▸ AIM OF THE TASK:
From the listing below, reproduce word for word the lines starting at the one that contains "comes close to" and ending at the one that contains "(121, 314).", with both of those lines included. Leave the pictures out of your answer.

Gathered data entries
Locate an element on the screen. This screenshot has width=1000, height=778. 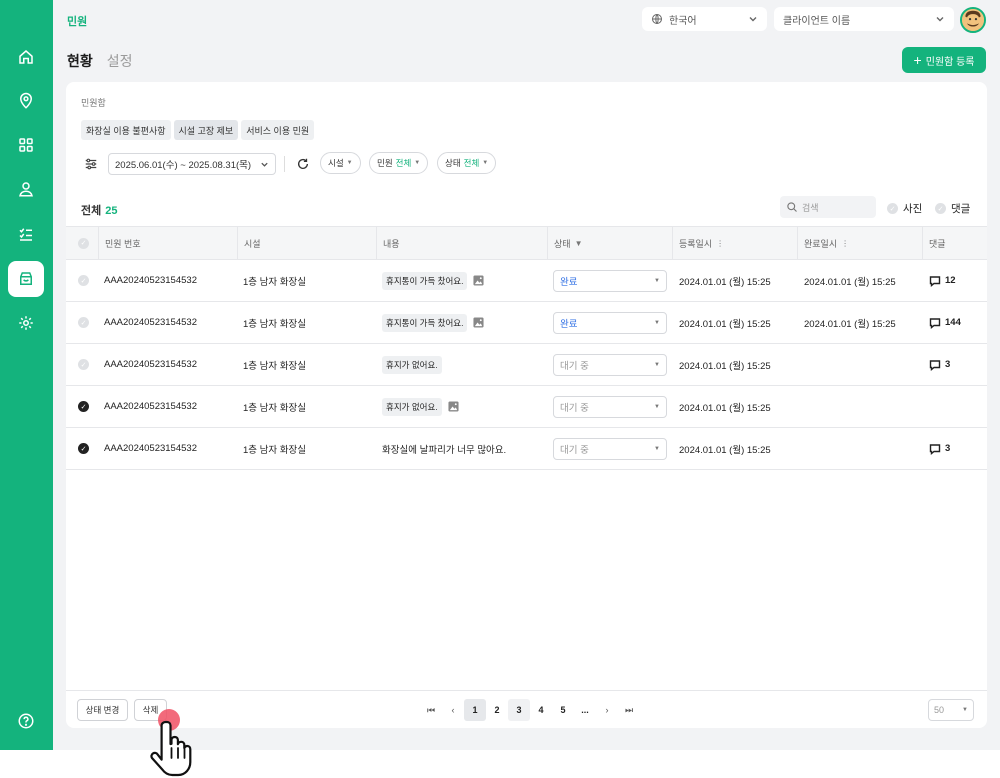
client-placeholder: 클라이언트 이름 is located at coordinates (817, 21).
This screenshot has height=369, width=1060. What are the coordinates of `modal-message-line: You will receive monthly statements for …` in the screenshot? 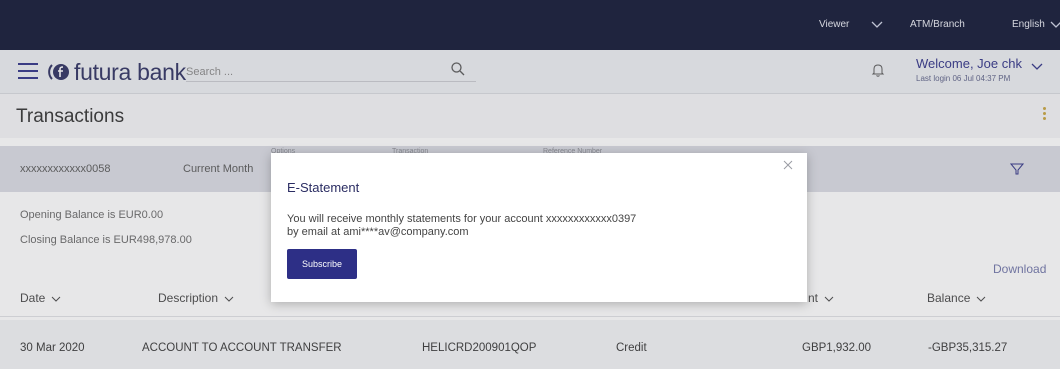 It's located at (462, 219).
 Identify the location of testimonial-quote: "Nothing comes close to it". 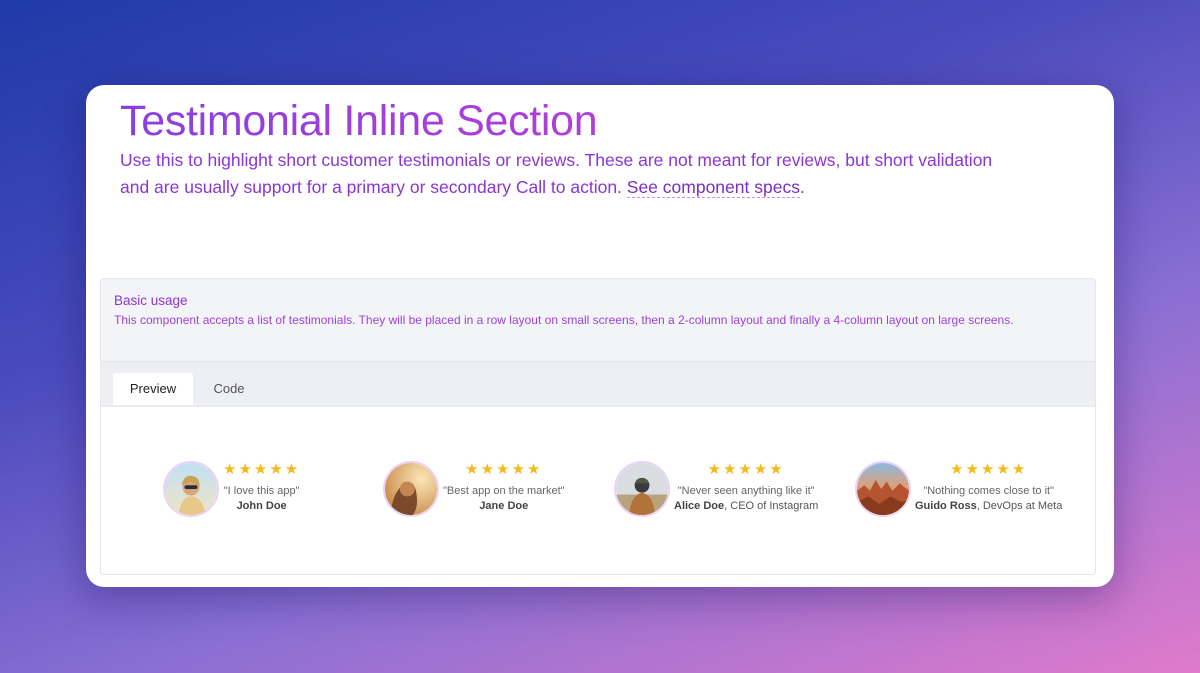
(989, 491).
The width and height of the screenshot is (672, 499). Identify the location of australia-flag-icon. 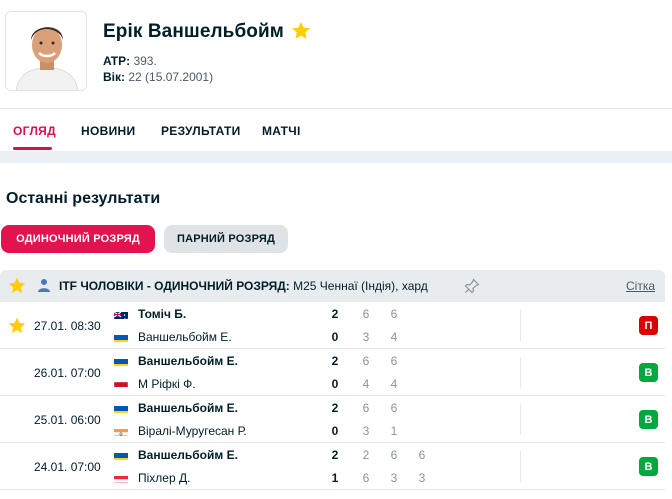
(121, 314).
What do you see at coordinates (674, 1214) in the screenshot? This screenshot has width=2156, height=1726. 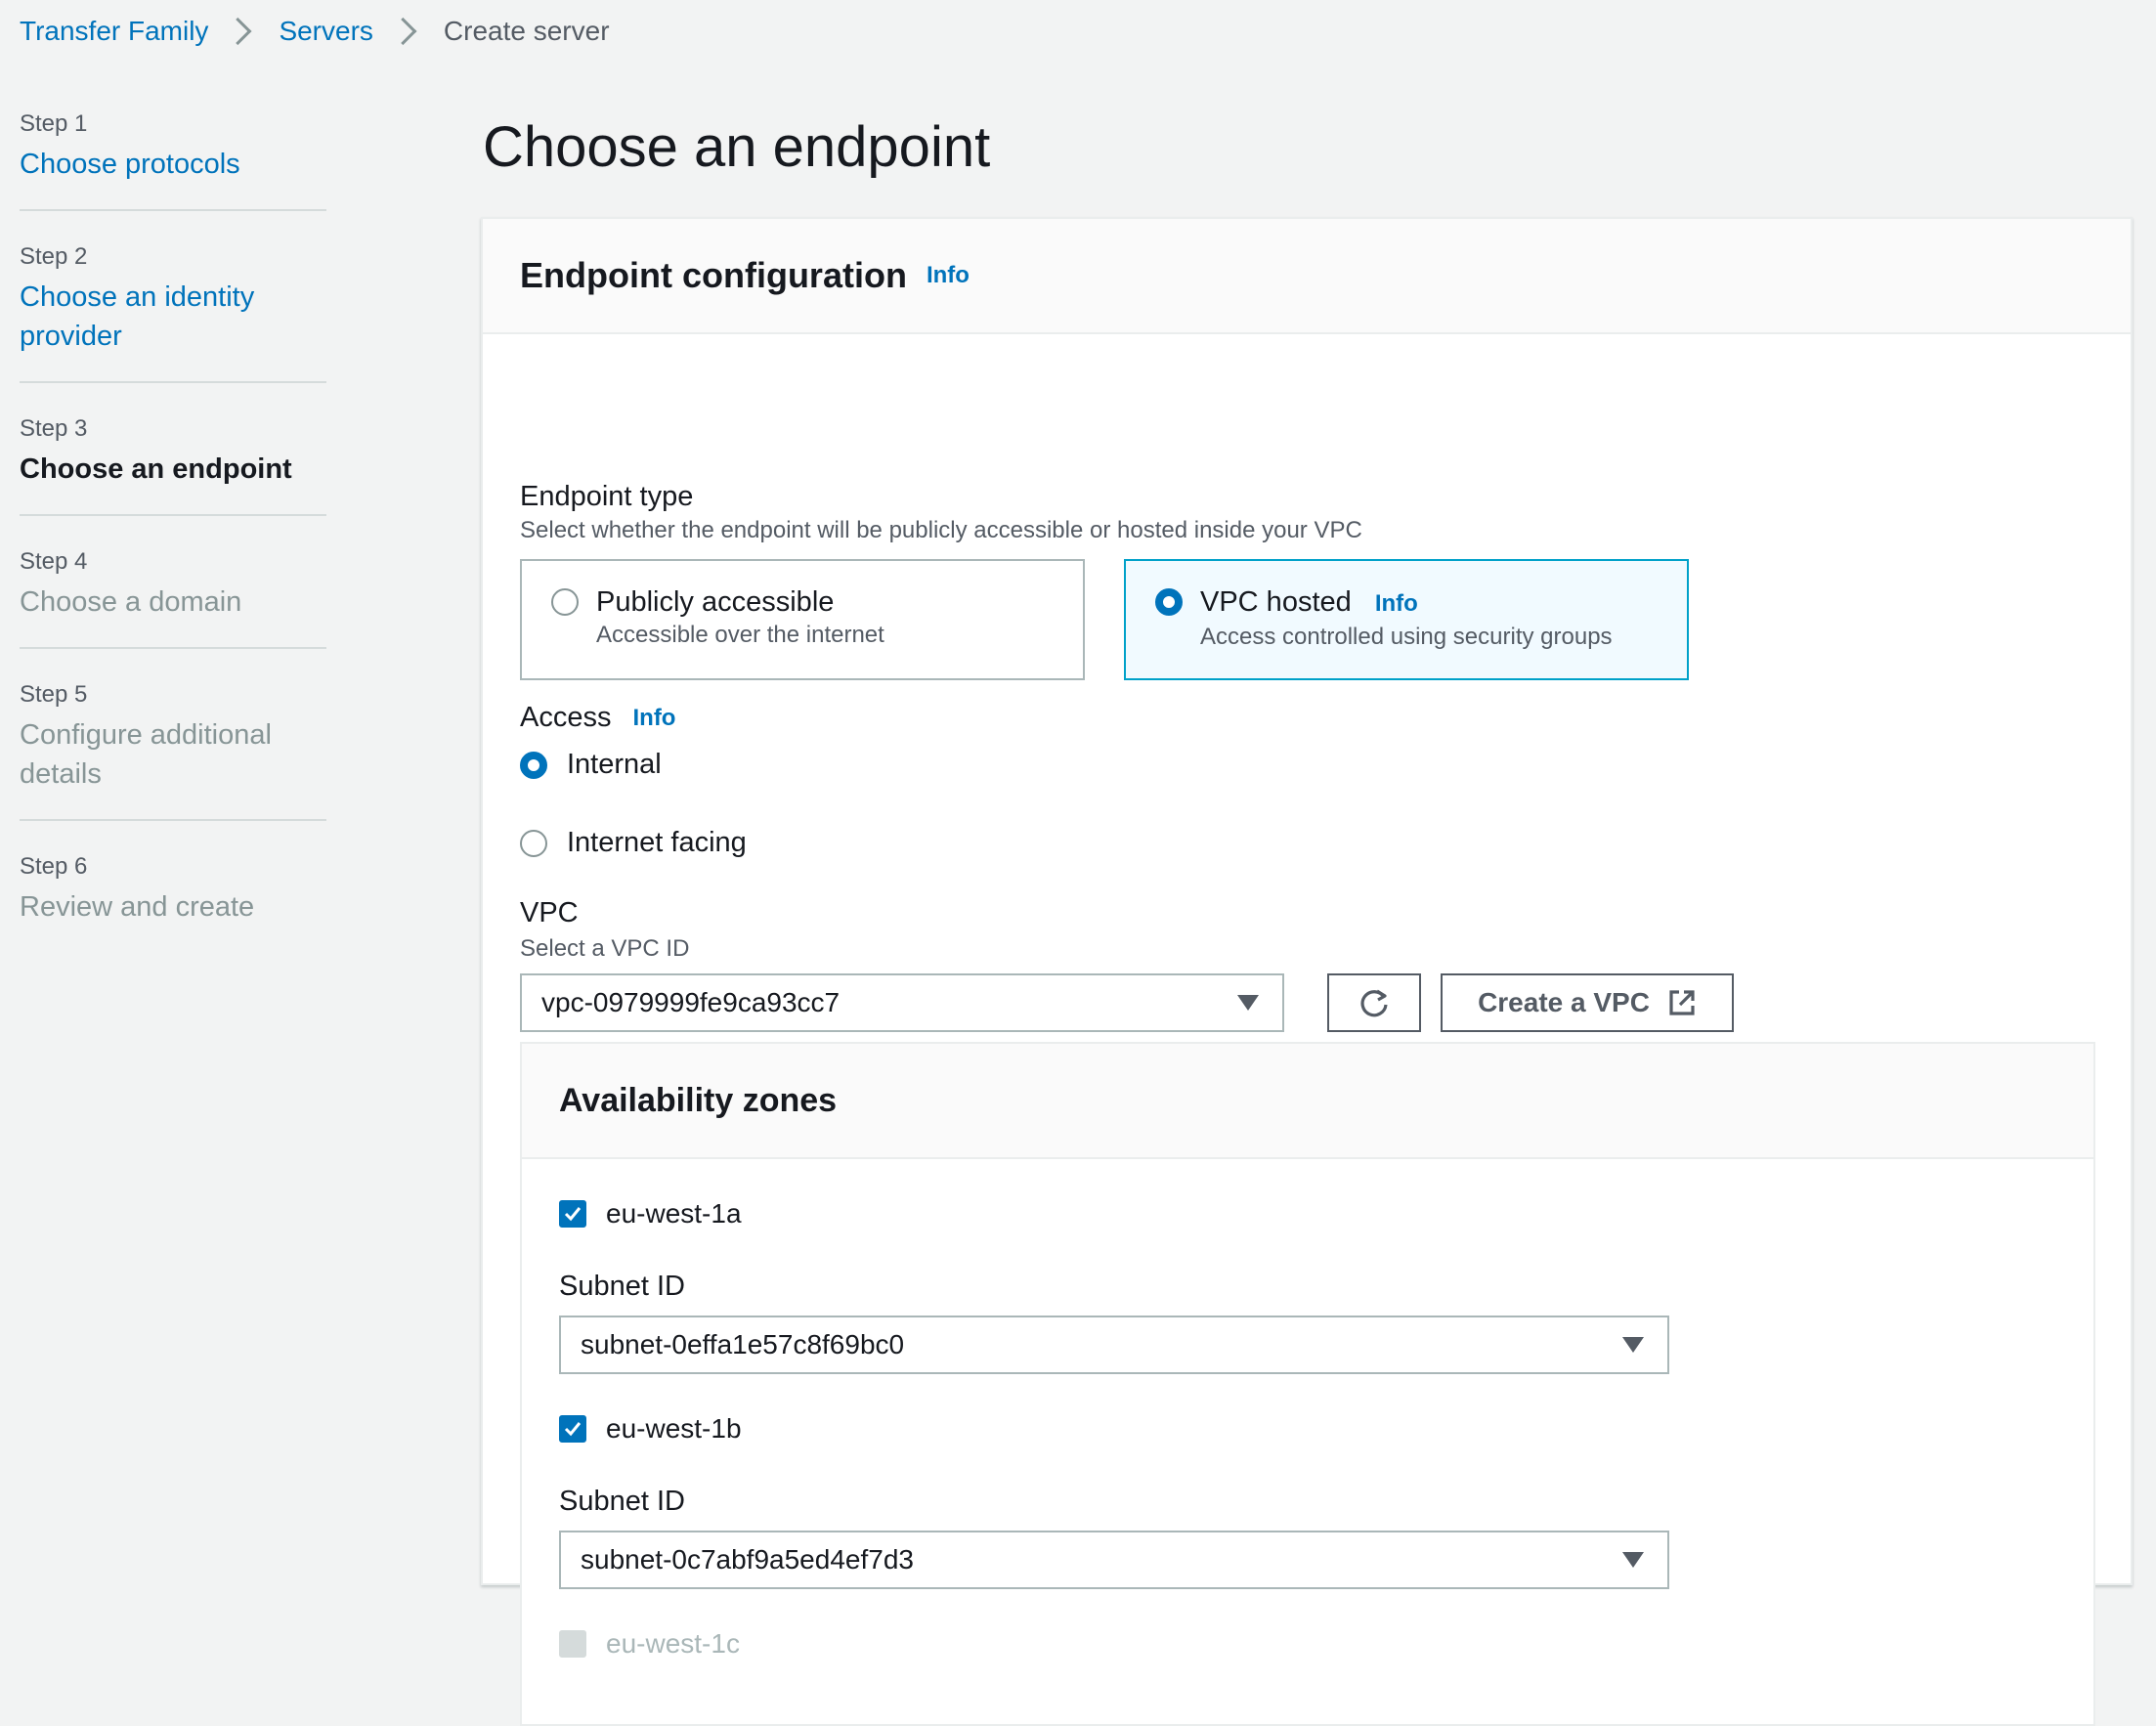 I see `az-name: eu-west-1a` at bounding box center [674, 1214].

▸ RESULT OF THE EXERCISE:
 Identify the location of testimonial-quote: "Nothing comes close to it". 
(989, 491).
The width and height of the screenshot is (672, 499). Identify the location of australia-flag-icon. 
(121, 314).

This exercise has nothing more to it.